ON a visit to Liverpool I saw a sight I had not seen for many years in Sussex.

It was a couple of policemen on the beat simply patrolling the local streets.

Admittedly they were a far cry from the friendly local neighbourhood policemen that used to be a common sight all over Britain.

They were patrolling in pairs rather than singly. They were bristling with new technology and they may have been armed – it was hard to tell.

There was a time when police were part of the community. They knew hundreds if not thousands of people in their neighborhoods

Some took part in a widely accepted form of local justice – if they saw boys committing minor offences such as scrumping apples, they would inform the parents and expect some form of punishment at home.

In fiction, policemen were portrayed as friendly folk such as Dixon of Dock Green, played on screen by the avuncular Jack Warner.

Sometimes they would be chided for being slow, even slightly dim, but generally they were welcome and trusted.

I think that generally happy relationship started to deteriorate in the 1960s and it is much more complex today. Crime levels have risen everywhere and the police have become more remote. Police stations have closed and there has been a reluctance to investigate some routine offences.

At the same time there have been cases of police corruption and allegations of brutality.

Police nowadays have to deal with all sorts of problems which simply did not exist half a century ago.

Typical of them are widespread reports that The Level in Brighton is being used at night by gangs armed with knives selling drugs to children.

On Monday the Argus had a front page story about police fearing for their lives as a teenager brandished a 12-inch knife blade in a drugs bust. This was a highly visible scene at the junction of Queen’s Road and Church Street, right in the heart of Brighton.

It seems to me we have become ambivalent about the police. We want them to be tough and tender at the same time.

We want them instantly available, not just to deal with armed drug dealers but to investigate small burglaries. We complain when the slightest degree of force is used and when officers make split-second judgments which turn out to be wrong.

We moan about paying too much for policing yet we want more bobbies on the beat.
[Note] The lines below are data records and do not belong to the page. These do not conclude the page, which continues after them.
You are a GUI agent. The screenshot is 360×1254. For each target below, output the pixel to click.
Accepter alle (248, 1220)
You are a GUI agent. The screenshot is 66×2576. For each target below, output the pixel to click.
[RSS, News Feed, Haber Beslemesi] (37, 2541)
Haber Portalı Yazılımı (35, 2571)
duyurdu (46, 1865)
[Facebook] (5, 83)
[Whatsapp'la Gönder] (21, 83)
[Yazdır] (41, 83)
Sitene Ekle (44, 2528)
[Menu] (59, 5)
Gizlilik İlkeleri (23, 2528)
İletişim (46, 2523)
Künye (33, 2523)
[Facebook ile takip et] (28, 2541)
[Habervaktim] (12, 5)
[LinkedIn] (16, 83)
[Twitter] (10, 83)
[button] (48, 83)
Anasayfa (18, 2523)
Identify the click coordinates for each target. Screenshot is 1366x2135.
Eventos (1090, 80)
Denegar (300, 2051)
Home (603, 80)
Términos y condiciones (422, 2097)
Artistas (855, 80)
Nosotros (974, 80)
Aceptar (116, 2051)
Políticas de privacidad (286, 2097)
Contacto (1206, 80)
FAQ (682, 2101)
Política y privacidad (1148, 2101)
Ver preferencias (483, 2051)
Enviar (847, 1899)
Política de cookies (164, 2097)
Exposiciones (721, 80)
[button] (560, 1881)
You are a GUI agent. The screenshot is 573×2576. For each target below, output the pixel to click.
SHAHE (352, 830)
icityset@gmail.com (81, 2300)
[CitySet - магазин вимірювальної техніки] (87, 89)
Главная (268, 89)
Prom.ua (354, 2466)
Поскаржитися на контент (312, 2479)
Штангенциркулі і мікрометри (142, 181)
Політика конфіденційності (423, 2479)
We are sad when officers are injured or even killed doing their duty as happened in the Westminster Bridge attack in London yet we sneer at the police for being incompetent.

One of the hardest jobs in Britain today is that of being a chief constable dealing with a public which knows what it doesn’t want but can’t decide what it likes. They have to cope with vast amounts of bureaucracy, much of it unnecessary, which is a deterrent to investigating crime.

These days they also have police commissioners breathing down their necks and some have proved to be useless. Katy Bourne in Sussex is one of the better ones but there are real question marks over whether commissioners are more effective than the old-style police committees for keeping a close eye on the law.

There is constant criticism from the Police Federation, which speaks for most officers, and now retired officers have formed a group to complain loudly that things are not what they used to be. Action is clearly needed to prevent Brighton from succumbing to the gang-bred lawlessness that is affecting parts of London and other big cities such as Manchester – and Liverpool. The good news from Sussex Police is that 70 people joined the fierce last month and there are more to come.

Katy Bourne says this shows the problem is being tackled robustly although the Federation says it is simply a drop in the ocean.

I have never called for more bobbies on the beat. It’s a pleasant luxury to have community coppers but they are a low priority these days.

And if I was the victim of a serious crime such as a mugging or a smash and grab raid, I would far rather see officers use a fast car to catch the culprits than have a single policeman or woman chasing them on foot.

Today’s top police officers are a far cry from Dixon of Dock Green. They have to be intelligent, adaptable, speedy and, sophisticated.

And they have to be one step or more ahead of criminals who may be armed and extremely dangerous.

In Liverpool there is a roll call prominently displayed at the police headquarters of officers who have died doing their duty. It is a long list and must never be allowed to happen here.